2026-06-05 中国科学院(CAS)
◆IS110は細菌に存在する可動性DNA因子であり、近年、ブリッジRNA(bRNA)を利用して供与DNAと標的DNAを認識することが判明し、新たなゲノム編集技術として注目されている。しかし、そのDNA転移機構は不明だった。本研究ではCaloranaerobacter azorensis由来のCazIS110-1を解析し、IS110が従来想定されていた「切り出して貼り付ける(cut-out-paste-in)」単一経路ではなく、2種類の異なる経路を用いることを発見した。一方は完全長bRNAに誘導されて8の字状DNA中間体を形成する経路であり、もう一方はDNA中間体を形成せず標的部位へ直接転移する「direct-transfer」経路である。さらに、トランスポザーゼのRuvC様触媒中心とTnpドメイン内の保存セリン残基が協調してDNA切断と転移反応を制御することを明らかにした。これらの成果はRNA誘導型トランスポゾンの理解を深めるとともに、次世代のプログラム可能なゲノム編集技術開発の基盤となる。
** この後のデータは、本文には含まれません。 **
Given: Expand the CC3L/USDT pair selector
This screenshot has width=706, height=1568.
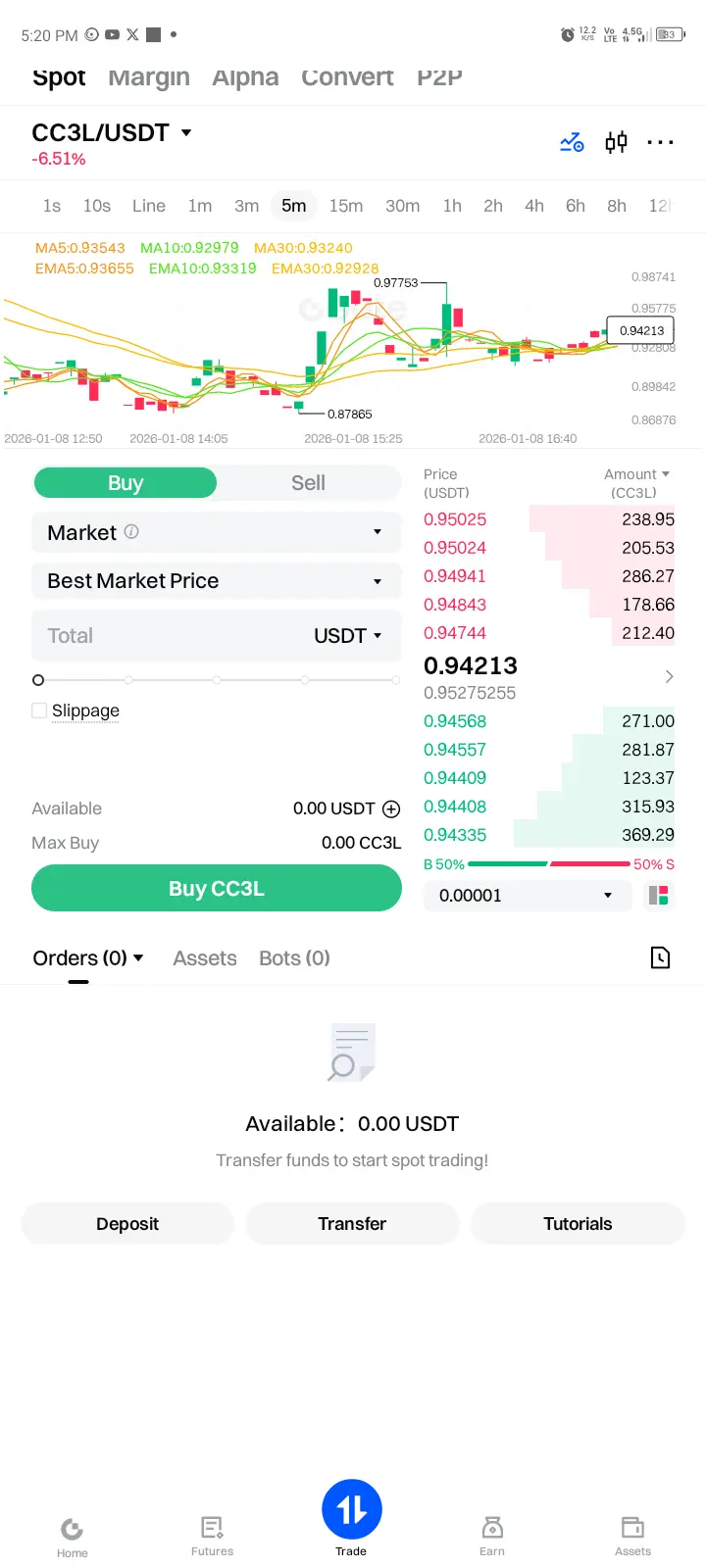Looking at the screenshot, I should click(x=112, y=132).
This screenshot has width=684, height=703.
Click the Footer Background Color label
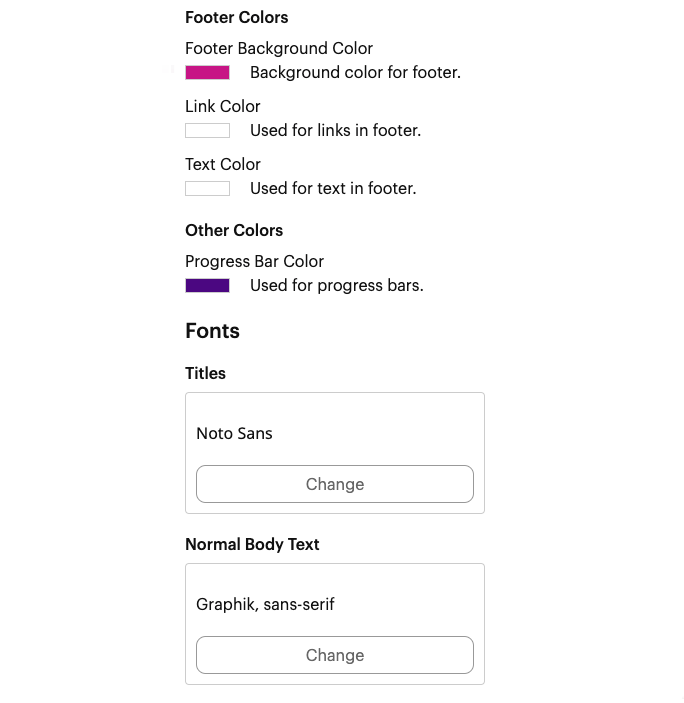(x=279, y=48)
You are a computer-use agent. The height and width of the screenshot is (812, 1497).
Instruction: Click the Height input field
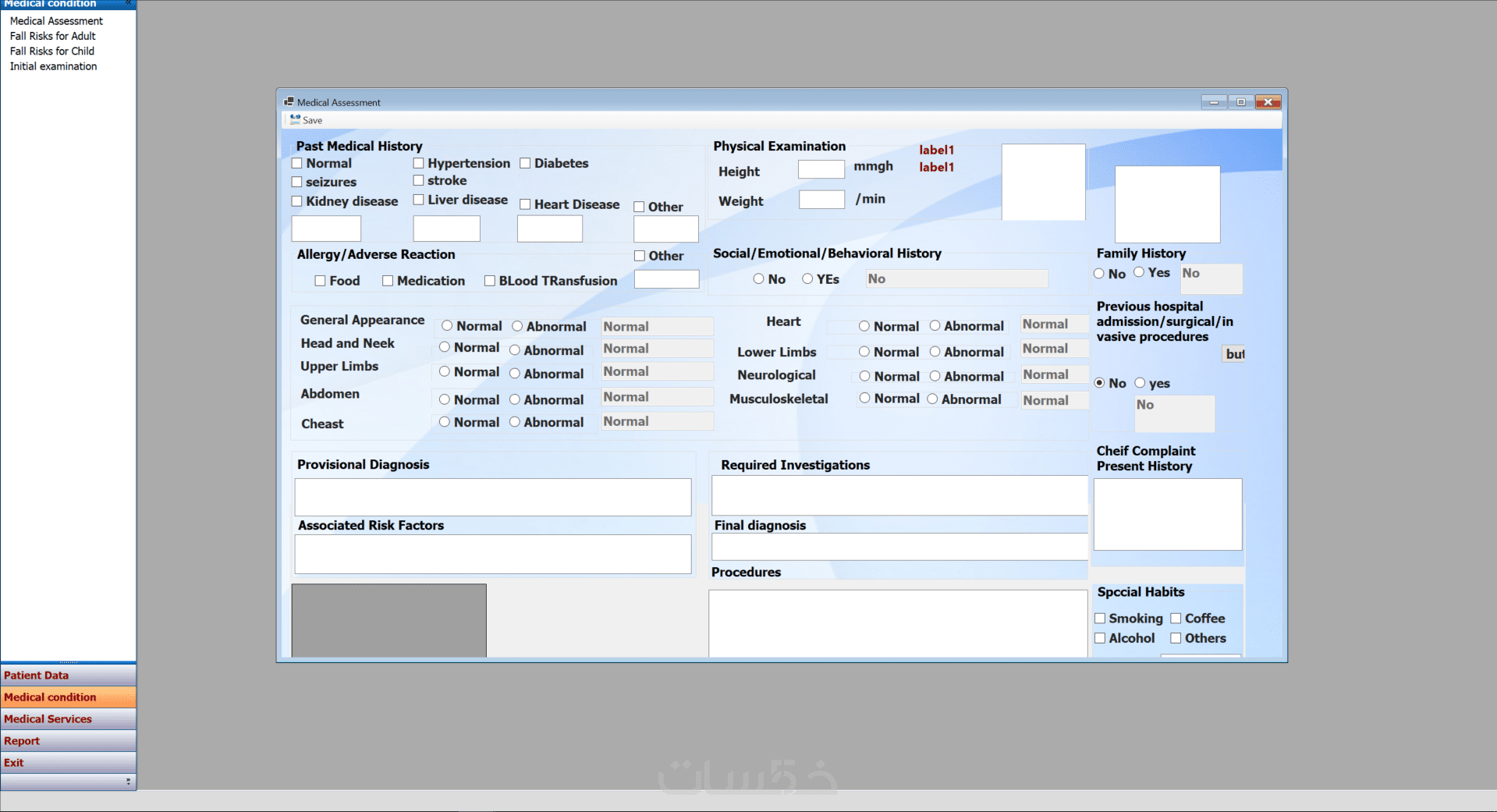coord(821,169)
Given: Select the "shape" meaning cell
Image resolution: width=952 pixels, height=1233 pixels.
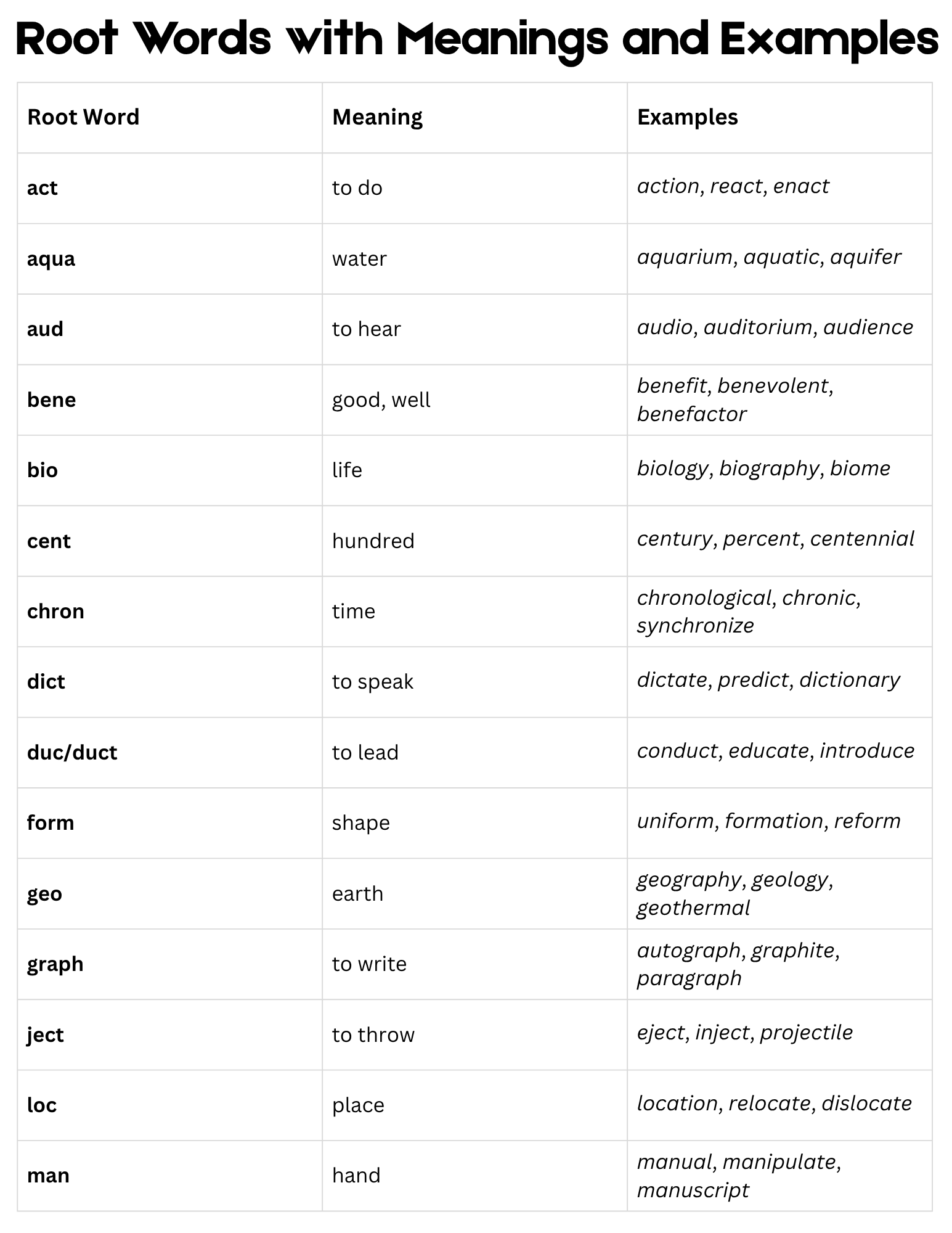Looking at the screenshot, I should (360, 823).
Model of dual RNA-guided transposition pathways (Image by TIB)
<関連情報>
- https://english.cas.cn/newsroom/research-news/202606/t20260605_1161309.shtml
- https://www.sciencedirect.com/science/article/abs/pii/S1097276526003151
IS110トランスポゾンは、機構的に異なる2つのRNA誘導型転移経路を利用する IS110 transposon utilizes two mechanistically distinct RNA-guided transposition pathways
Xuanlong Sun, Chen Yang, Zhaohui Cai, Li Liu, Xinmin Yue, Shuquan Rao, Huiqiang Lou, Chaoyou Xue
Molecular Cell Available online: 1 June 2026
DOI:https://doi.org/10.1016/j.molcel.2026.05.009
Highlights
- IS110 transposons use two distinct RNA-guided transposition pathways
- Bridge-RNA drives top-strand excision and rejoining via a copy-out mechanism
- Target-binding loop and bridge RNAs enable direct top-strand transfer to new targets
- Top-strand integration dominates in these RNA-guided transposition pathways
Summary
The IS110 elements employ RNA-guided transposases using bridge-RNA to coordinate donor and target DNA recognition and integration via donor- and target-binding loops, which offers promise for DSB-free genome editing. However, their transposition mechanism remains unclear, with prior inconsistent observations. Using an IS110 element from Caloranaerobacter azorensis, we show that IS110 transposons utilize two independent transposition pathways. The first depends on bridge-RNA (bRNA) and excises the element via top-strand excision and rejoining, which corresponds to the initial step of the canonical copy-out model and revisits the earlier cut-out model. Integration occurs predominantly through top-strand insertion, which suggests an alternative to the Holliday junction-mediated dual-strand mechanism. The second involves cooperation between a truncated target-binding loop RNA and bRNA, which enables direct top-strand transfer to a new target via two sequential reactions. Both pathways preserve the original transposon copy. These findings redefine the mechanistic understanding of IS110 transposition and reconcile prior discrepancies, thus offering an insight into programmable, RNA-guided genome modification.